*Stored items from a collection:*
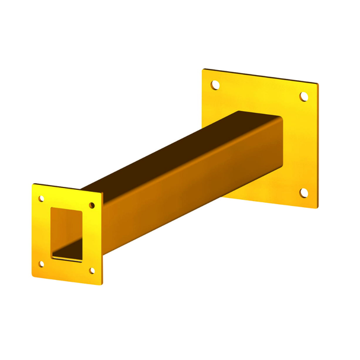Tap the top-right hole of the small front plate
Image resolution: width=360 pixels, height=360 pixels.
[x=92, y=205]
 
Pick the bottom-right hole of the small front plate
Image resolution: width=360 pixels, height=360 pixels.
[x=92, y=271]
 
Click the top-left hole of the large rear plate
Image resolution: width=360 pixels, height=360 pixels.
[x=215, y=84]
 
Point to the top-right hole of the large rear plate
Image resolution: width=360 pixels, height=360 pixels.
[x=304, y=96]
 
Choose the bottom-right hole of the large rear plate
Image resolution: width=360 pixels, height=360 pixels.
[x=304, y=192]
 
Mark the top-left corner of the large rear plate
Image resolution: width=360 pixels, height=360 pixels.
[x=203, y=70]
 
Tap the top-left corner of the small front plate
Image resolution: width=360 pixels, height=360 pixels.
[x=33, y=184]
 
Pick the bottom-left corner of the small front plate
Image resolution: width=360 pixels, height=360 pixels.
[x=33, y=275]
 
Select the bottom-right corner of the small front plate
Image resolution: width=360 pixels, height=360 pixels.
[x=102, y=286]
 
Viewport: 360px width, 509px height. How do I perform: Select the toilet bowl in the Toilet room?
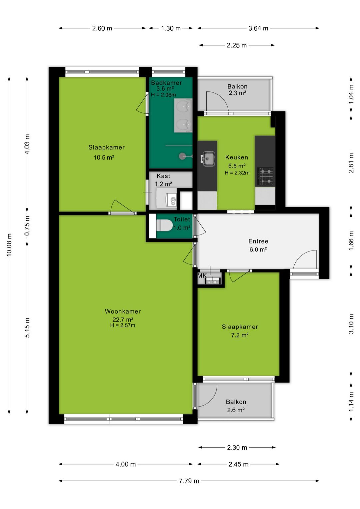(x=164, y=225)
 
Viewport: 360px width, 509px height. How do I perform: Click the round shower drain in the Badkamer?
(x=182, y=156)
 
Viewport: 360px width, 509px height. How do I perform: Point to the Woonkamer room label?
(x=123, y=311)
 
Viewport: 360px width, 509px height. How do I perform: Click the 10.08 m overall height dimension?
(x=9, y=245)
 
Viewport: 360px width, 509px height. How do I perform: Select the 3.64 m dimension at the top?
(x=258, y=28)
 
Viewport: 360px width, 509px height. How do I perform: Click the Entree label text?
(x=258, y=241)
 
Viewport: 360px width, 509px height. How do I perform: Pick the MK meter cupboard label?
(x=202, y=276)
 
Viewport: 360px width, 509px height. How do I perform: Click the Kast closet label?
(x=163, y=176)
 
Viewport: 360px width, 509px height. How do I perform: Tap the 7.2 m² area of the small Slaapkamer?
(x=240, y=335)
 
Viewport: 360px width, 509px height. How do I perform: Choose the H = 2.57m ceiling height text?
(x=123, y=326)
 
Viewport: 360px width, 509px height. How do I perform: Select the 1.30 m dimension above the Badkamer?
(x=171, y=28)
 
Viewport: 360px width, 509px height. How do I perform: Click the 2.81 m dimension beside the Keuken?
(x=351, y=163)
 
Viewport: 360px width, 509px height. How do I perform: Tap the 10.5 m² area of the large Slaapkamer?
(x=104, y=157)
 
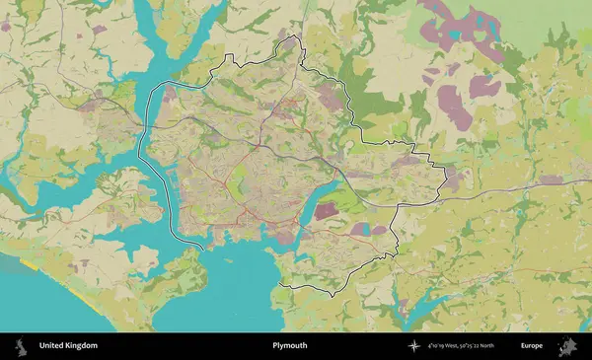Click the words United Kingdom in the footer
pos(68,346)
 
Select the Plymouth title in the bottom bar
pos(290,346)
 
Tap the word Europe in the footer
pos(532,346)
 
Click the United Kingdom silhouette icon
pos(20,346)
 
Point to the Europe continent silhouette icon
pos(567,346)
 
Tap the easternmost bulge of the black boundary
pos(446,178)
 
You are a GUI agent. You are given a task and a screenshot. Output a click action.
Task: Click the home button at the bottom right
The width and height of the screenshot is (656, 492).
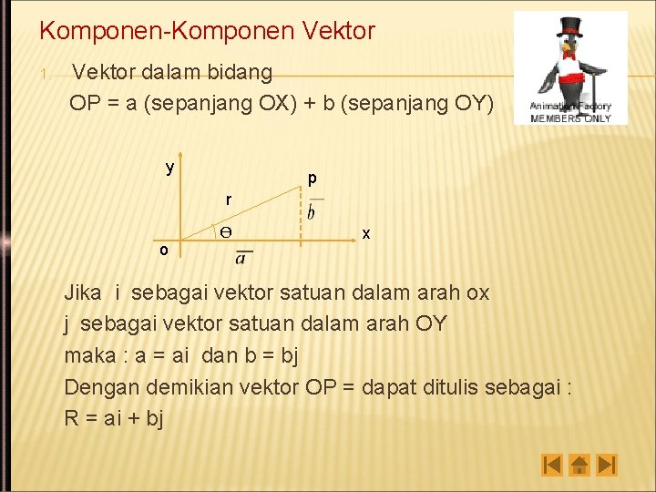(579, 466)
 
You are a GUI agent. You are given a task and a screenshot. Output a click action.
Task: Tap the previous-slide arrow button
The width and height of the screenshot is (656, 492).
(552, 466)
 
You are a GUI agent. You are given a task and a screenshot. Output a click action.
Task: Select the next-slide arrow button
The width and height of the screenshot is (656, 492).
(608, 466)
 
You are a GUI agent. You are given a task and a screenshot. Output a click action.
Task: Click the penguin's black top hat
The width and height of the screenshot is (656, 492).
(570, 25)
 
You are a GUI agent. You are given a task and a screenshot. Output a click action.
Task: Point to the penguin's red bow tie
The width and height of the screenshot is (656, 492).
(571, 55)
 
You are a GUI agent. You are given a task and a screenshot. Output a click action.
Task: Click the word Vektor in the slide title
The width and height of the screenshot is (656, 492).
(333, 31)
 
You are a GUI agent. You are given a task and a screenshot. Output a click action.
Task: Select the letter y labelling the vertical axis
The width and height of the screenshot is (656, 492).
(169, 168)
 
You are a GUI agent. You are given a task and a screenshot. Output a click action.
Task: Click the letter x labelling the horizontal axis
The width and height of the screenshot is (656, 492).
(366, 234)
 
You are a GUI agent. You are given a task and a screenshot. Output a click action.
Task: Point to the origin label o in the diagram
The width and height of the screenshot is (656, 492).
(163, 250)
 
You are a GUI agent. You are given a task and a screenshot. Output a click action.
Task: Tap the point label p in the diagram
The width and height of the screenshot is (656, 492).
(312, 178)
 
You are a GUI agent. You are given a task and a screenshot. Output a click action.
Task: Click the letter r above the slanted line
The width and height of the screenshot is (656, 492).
(229, 199)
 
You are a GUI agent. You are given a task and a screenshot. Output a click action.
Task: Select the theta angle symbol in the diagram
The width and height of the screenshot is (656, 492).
(225, 232)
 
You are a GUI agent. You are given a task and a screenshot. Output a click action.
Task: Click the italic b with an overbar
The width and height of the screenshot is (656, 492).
(312, 211)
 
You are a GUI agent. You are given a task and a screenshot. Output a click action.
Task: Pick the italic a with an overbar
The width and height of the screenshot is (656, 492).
(241, 258)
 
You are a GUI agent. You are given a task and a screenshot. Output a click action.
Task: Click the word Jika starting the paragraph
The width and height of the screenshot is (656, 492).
(83, 293)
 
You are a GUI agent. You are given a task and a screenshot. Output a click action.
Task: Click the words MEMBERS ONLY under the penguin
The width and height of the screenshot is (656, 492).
(570, 118)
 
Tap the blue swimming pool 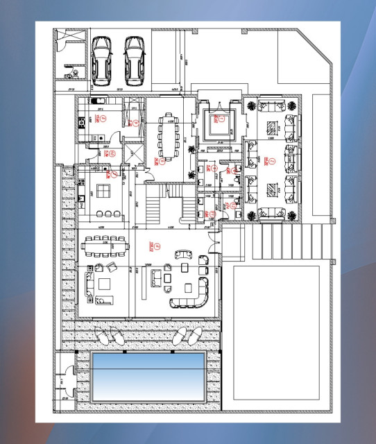148,376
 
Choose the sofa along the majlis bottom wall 271,214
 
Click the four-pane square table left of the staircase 102,190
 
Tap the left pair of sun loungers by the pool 109,337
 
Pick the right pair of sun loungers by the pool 186,337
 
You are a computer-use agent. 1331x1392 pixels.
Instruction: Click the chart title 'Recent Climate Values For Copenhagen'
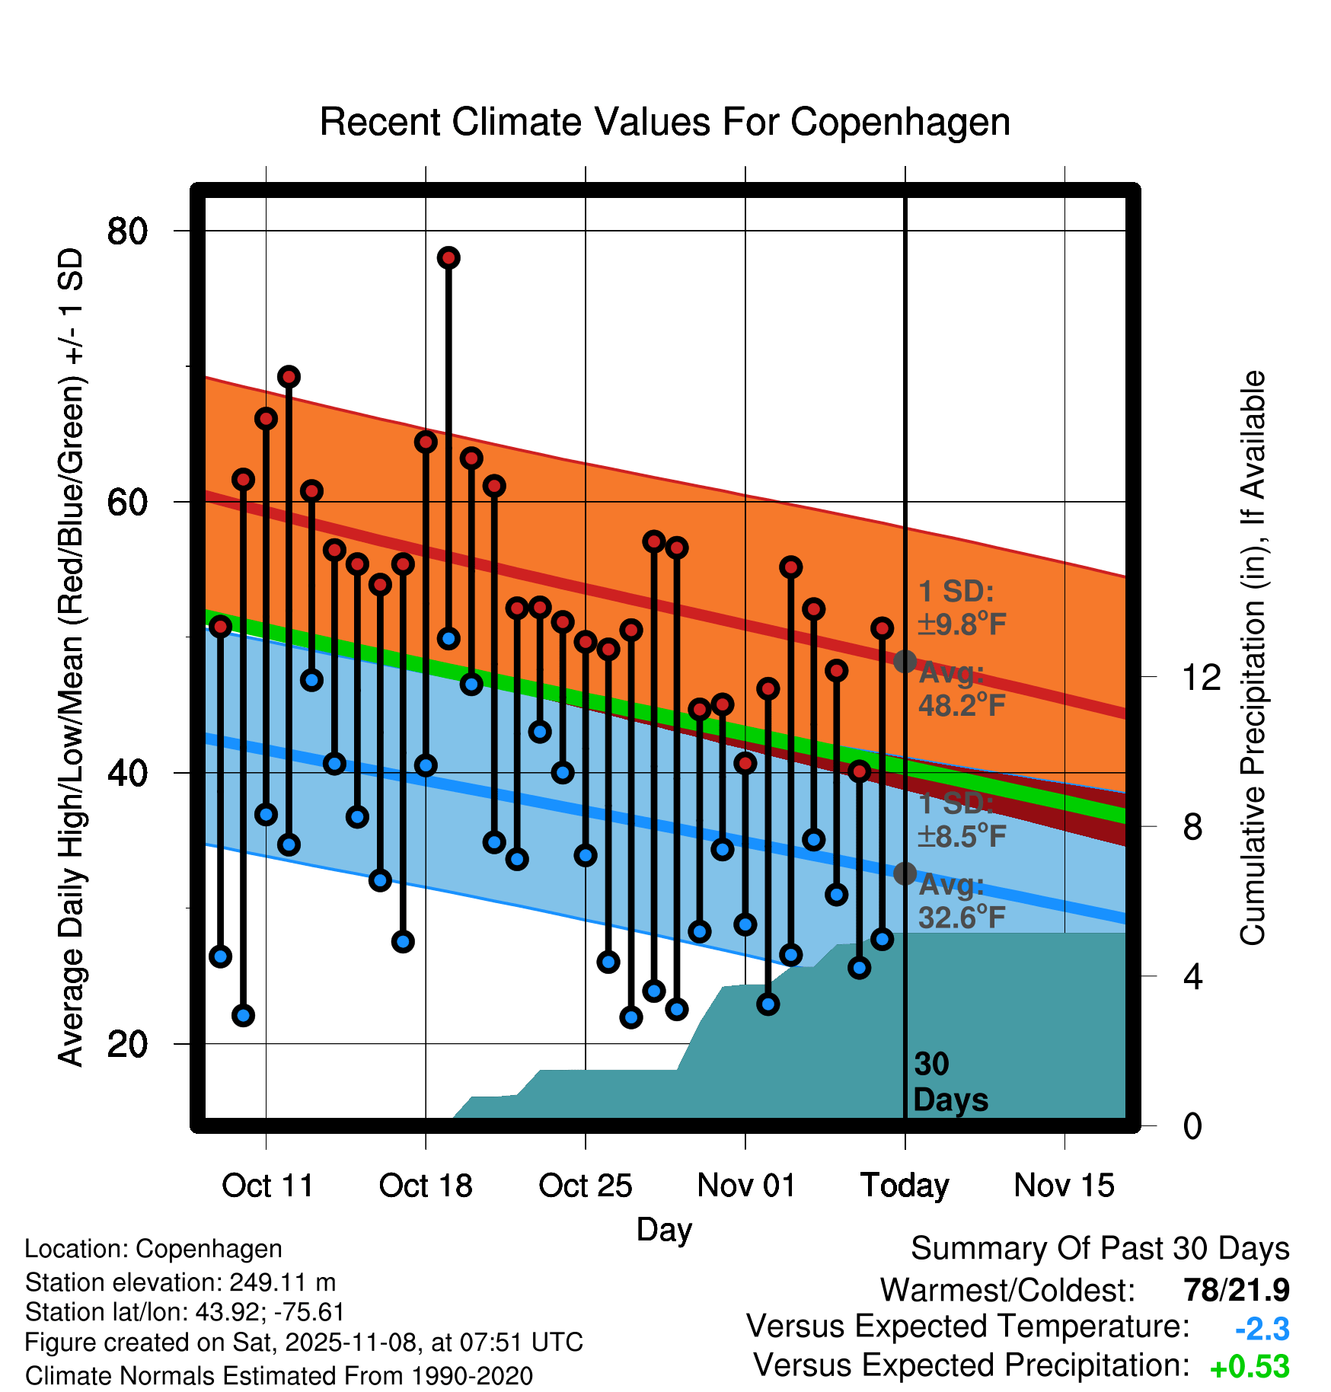point(665,122)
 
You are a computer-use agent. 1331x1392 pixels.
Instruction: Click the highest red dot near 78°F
point(448,258)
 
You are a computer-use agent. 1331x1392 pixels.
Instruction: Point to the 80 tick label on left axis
point(127,231)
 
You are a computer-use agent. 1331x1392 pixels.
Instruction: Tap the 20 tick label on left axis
point(127,1044)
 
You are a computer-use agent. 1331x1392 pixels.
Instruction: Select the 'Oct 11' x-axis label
point(267,1186)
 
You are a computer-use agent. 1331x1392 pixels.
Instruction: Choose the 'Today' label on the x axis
point(905,1186)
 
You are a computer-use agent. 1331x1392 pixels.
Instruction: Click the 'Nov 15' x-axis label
point(1064,1186)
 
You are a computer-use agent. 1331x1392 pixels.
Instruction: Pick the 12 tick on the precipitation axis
point(1201,677)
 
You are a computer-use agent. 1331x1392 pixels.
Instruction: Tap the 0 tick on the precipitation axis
point(1192,1125)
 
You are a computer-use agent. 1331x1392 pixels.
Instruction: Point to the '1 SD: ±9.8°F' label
point(961,608)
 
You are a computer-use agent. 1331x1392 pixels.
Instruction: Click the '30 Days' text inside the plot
point(950,1082)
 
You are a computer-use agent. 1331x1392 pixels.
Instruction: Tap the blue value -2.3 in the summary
point(1262,1330)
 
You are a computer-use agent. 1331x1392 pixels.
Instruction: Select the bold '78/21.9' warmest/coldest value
point(1236,1290)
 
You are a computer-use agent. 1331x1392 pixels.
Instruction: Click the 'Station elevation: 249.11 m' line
point(180,1282)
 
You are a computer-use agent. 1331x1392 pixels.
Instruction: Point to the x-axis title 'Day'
point(664,1229)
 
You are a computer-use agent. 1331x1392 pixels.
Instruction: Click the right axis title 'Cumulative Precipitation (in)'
point(1253,658)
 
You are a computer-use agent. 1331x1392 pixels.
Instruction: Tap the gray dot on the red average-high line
point(905,661)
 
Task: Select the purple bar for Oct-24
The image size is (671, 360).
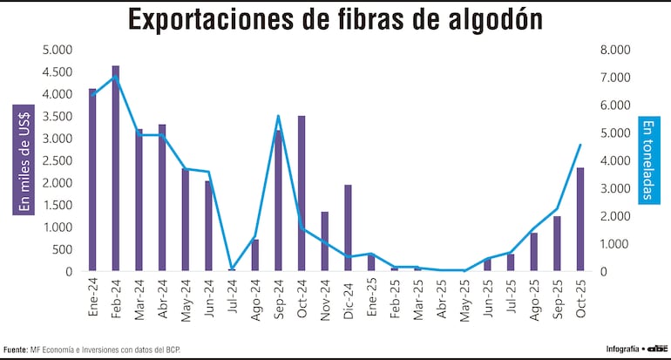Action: (x=302, y=193)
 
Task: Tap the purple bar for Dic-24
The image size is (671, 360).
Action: (x=348, y=228)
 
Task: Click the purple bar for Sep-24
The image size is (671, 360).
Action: (x=278, y=200)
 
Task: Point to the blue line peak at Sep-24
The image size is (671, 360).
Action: (x=278, y=116)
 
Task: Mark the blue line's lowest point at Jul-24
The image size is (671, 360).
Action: (x=232, y=269)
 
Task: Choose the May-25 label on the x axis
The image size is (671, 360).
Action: (x=464, y=299)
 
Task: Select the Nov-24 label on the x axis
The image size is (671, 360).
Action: (x=325, y=298)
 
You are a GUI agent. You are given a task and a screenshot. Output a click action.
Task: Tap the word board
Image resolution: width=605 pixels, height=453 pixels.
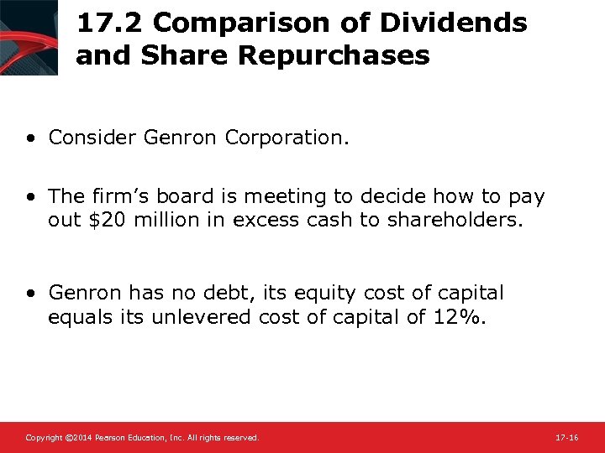pyautogui.click(x=204, y=196)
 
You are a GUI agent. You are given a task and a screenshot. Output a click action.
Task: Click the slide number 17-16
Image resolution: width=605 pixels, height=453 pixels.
pyautogui.click(x=567, y=438)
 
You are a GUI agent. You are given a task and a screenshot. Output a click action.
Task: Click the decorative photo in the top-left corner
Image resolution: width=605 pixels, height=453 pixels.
pyautogui.click(x=29, y=38)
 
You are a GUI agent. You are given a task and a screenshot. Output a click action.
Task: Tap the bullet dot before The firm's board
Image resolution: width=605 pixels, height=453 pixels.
pyautogui.click(x=30, y=197)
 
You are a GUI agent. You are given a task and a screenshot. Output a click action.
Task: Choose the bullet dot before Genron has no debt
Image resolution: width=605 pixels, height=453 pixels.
pyautogui.click(x=30, y=294)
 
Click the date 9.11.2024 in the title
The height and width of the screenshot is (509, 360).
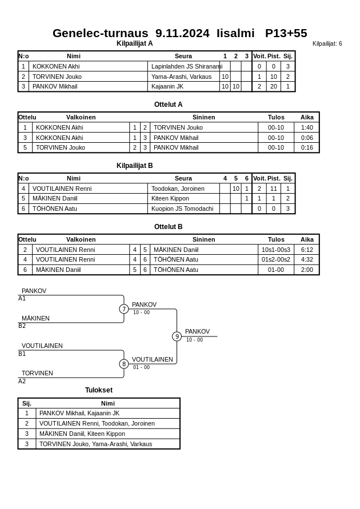(182, 33)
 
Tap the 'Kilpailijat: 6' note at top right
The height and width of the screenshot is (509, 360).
(327, 44)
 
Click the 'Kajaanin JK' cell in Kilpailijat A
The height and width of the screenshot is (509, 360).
(167, 86)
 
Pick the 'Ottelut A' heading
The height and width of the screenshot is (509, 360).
(168, 105)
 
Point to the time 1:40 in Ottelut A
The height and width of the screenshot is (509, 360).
(307, 127)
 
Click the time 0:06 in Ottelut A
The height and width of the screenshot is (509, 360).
(307, 138)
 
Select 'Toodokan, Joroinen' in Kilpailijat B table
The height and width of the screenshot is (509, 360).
(178, 189)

*PROBLEM:* Copy out the entries from the line containing "Click the top-left" through the line containing "(x=163, y=176)", swapping every "large rear plate" for "big back plate" and leaving everything else as it is. Leave the pictures out.

*RIGHT ANSWER:*
Click the top-left hole of the big back plate
Image resolution: width=360 pixels, height=360 pixels.
[x=215, y=84]
 
Point to the top-right hole of the big back plate
Image resolution: width=360 pixels, height=360 pixels.
[x=304, y=96]
 
Choose the bottom-right hole of the big back plate
Image resolution: width=360 pixels, height=360 pixels.
[x=304, y=192]
 
Mark the top-left corner of the big back plate
Image resolution: width=360 pixels, height=360 pixels.
[x=203, y=70]
 
Tap the top-left corner of the small front plate
Image resolution: width=360 pixels, height=360 pixels.
[x=33, y=184]
 
Pick the bottom-left corner of the small front plate
Image resolution: width=360 pixels, height=360 pixels.
[x=33, y=275]
 
Select the bottom-right corner of the small front plate
Image resolution: width=360 pixels, height=360 pixels.
[x=102, y=286]
 
Viewport: 360px width, 509px height. How do I perform: Select the toilet bowl in the Toilet room?
(x=164, y=225)
 
Viewport: 360px width, 509px height. How do I perform: Click the round shower drain in the Badkamer?
(x=182, y=156)
 
Viewport: 360px width, 509px height. How do I perform: Point to the Woonkamer room label?
(x=123, y=311)
 
Viewport: 360px width, 509px height. How do I perform: Click the 10.08 m overall height dimension?
(x=9, y=245)
 
Viewport: 360px width, 509px height. How do I perform: Select the 3.64 m dimension at the top?
(x=258, y=28)
 
Viewport: 360px width, 509px height. How do I perform: Click the Entree label text?
(x=258, y=241)
 
Viewport: 360px width, 509px height. How do I perform: Pick the MK meter cupboard label?
(x=202, y=276)
 
Viewport: 360px width, 509px height. How do I perform: Click the Kast closet label?
(x=163, y=176)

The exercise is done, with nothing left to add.